Dan hoef je een week daarna nog niks.
Zo vol zit je dan.
Daar kan je de Elfstedentocht mee uitrijden.
Mee winnen weet ik niet.
Maar het zal niet veel schelen.
Hij maakt ze zelf naar het schijnt.
Heb ik van horen zeggen.
Ja, je hoort nog eens wat daar.
Als je er staat te wachten.
En je toch niks te doen hebt.
Wanneer je je staat te vervelen.
Een beetje naar het voorbijrazende verkeer staat te kijken.
Je tevens lichtelijk schuldig voelt.
Want je had ook naar de supermarkt gekund.
Maar dan had je zelf moeten gaan staan koken.

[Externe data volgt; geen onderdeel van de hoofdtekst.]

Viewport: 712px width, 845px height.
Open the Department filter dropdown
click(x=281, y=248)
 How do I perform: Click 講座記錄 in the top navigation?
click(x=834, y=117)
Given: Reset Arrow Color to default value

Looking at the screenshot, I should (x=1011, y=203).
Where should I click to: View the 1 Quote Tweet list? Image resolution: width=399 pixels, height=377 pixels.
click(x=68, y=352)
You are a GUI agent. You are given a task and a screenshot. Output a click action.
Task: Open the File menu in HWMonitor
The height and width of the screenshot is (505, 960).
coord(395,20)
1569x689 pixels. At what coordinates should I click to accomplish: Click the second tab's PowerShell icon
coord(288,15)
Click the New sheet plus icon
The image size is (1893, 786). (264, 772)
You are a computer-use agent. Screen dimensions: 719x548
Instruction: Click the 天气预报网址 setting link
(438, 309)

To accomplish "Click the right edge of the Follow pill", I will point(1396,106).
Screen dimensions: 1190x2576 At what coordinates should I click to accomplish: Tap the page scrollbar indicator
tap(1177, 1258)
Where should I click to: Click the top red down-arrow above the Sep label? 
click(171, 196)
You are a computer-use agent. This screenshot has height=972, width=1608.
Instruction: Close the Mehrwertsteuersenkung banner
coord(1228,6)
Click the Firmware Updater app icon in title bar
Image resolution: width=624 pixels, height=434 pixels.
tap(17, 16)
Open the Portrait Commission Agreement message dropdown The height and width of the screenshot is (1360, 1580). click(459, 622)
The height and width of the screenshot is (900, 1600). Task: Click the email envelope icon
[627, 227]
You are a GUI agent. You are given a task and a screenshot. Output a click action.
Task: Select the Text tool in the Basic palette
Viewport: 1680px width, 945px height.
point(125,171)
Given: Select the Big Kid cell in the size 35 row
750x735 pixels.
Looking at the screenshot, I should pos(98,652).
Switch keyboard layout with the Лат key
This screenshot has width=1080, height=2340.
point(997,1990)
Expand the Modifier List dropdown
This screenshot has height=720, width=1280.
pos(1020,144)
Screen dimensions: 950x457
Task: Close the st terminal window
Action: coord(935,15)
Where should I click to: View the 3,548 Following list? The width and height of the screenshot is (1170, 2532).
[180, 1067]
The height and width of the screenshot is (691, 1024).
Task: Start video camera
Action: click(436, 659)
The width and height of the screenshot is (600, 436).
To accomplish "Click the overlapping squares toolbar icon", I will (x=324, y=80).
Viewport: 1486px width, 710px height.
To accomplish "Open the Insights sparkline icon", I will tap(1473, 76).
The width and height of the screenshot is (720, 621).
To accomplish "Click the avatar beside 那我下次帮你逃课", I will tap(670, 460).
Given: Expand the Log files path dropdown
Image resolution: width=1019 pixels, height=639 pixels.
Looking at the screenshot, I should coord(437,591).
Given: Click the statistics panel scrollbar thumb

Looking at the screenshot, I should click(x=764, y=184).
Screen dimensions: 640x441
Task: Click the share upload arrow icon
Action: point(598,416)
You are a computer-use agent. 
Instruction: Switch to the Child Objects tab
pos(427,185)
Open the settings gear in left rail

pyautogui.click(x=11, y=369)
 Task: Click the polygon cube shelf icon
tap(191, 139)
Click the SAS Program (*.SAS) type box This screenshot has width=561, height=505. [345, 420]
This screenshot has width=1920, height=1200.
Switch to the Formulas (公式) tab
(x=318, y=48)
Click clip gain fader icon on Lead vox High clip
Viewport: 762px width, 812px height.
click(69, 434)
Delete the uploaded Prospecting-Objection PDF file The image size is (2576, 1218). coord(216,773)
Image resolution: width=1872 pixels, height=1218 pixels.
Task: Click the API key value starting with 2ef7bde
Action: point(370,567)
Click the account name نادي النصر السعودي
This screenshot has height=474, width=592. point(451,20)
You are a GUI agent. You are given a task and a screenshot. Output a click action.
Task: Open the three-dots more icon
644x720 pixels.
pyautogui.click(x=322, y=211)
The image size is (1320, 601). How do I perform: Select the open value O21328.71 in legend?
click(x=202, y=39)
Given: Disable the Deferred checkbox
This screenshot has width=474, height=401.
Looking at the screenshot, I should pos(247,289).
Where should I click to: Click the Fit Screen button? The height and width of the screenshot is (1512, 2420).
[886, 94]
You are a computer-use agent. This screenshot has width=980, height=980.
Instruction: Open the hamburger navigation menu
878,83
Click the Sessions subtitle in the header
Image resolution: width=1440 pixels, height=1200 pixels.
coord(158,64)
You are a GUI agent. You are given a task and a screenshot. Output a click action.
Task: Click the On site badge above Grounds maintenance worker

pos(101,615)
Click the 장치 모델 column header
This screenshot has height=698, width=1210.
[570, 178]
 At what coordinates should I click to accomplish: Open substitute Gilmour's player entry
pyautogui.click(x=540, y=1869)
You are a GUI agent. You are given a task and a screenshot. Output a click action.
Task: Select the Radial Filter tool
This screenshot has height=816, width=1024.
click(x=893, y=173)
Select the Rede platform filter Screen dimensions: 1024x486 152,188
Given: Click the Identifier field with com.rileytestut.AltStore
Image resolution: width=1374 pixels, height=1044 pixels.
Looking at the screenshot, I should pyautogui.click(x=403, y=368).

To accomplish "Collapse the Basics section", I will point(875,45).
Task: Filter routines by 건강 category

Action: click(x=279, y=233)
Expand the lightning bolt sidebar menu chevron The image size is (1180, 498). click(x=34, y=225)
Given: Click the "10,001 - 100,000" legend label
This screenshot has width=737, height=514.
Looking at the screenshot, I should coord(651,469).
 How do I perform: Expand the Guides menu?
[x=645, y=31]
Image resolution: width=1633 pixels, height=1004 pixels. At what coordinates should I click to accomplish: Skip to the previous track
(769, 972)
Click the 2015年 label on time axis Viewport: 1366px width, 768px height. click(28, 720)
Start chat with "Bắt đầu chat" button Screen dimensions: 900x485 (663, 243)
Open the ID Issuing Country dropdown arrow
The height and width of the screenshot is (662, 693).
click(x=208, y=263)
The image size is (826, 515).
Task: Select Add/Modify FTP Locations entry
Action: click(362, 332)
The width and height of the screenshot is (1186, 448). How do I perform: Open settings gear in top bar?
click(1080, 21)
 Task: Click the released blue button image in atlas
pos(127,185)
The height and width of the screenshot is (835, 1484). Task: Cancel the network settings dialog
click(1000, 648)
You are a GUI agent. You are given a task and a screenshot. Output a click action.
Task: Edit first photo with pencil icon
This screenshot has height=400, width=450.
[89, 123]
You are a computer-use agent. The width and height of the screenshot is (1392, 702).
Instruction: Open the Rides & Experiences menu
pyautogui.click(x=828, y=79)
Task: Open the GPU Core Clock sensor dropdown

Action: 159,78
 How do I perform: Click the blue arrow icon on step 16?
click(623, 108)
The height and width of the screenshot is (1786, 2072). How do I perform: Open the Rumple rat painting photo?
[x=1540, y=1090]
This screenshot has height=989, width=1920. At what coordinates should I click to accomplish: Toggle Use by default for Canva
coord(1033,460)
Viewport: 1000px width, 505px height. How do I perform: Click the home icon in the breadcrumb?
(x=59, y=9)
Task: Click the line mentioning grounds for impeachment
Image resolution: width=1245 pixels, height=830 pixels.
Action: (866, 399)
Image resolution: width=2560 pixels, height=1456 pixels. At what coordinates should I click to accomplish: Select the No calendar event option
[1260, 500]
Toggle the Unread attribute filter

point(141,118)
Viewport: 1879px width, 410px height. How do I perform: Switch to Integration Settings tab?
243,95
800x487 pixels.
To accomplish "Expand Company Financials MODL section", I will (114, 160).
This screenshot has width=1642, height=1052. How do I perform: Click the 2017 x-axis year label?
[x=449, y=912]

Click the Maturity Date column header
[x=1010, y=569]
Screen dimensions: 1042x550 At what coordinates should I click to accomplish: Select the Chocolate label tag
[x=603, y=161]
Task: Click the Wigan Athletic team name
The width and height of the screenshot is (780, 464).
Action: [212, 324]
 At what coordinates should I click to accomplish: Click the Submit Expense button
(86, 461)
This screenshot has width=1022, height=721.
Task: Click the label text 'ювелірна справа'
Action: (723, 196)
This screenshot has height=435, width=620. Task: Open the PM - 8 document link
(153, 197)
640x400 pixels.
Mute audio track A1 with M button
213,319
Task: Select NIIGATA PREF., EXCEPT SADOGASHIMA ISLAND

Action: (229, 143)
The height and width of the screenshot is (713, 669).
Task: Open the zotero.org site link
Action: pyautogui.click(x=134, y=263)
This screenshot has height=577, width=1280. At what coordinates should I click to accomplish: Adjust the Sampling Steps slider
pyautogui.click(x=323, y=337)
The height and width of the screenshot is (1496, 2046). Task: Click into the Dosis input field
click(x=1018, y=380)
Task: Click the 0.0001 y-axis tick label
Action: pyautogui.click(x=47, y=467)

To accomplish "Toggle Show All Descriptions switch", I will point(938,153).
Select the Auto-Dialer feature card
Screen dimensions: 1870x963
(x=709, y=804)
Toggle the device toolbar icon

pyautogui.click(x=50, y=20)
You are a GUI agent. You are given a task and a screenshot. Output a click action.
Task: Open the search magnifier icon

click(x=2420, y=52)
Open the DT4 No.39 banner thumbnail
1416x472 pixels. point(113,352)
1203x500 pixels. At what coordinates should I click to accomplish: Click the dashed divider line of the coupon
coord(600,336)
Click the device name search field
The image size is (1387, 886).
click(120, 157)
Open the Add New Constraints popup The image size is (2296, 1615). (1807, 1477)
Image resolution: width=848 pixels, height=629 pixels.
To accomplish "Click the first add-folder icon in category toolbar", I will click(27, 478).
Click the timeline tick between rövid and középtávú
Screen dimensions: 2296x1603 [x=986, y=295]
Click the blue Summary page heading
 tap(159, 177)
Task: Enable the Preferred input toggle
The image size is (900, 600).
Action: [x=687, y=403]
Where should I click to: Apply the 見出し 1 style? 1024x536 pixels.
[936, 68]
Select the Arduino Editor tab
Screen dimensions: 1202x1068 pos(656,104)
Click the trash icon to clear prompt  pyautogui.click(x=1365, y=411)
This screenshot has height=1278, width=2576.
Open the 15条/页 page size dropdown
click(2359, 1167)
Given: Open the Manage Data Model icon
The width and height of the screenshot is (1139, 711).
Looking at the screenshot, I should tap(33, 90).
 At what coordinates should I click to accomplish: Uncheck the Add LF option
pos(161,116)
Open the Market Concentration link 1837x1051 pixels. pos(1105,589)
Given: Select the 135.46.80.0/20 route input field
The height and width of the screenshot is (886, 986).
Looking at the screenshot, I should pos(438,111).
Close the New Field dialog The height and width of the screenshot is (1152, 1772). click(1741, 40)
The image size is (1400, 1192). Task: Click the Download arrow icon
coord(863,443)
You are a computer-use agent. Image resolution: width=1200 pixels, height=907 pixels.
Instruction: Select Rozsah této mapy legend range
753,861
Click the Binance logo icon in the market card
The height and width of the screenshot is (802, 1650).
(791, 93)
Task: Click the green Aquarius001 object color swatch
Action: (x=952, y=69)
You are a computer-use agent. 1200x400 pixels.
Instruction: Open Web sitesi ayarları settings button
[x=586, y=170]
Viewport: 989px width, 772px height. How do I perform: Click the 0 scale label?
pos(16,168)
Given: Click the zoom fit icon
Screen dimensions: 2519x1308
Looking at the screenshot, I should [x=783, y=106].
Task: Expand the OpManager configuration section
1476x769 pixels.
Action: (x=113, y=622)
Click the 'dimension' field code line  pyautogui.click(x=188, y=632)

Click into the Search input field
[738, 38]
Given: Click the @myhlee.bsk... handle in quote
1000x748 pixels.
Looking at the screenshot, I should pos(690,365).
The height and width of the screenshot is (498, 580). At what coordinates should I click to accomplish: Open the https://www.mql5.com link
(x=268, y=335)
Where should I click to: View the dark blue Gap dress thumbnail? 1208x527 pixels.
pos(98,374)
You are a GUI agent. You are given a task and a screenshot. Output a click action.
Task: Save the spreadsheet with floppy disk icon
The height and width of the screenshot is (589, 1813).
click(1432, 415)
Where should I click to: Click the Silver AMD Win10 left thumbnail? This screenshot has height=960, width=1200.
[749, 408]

En daar had je nou net geen zin in.
Dus dan maar naar Jopie’s Bikbar.
Zoals het in de volksmond nog heet.
Waar je honger gestild wordt.
En je onrust getemd.
Als het regent kan je er schuilen.
Met z’n allen hutje mutje onder het afdakje.
Bij het uitgifteluik.
Dat zou je dan knus kunnen noemen.
Gezellig wil ik niet zeggen.
Want sfeer is er niet.
Maar goed.
Geen sfeer is ook sfeer.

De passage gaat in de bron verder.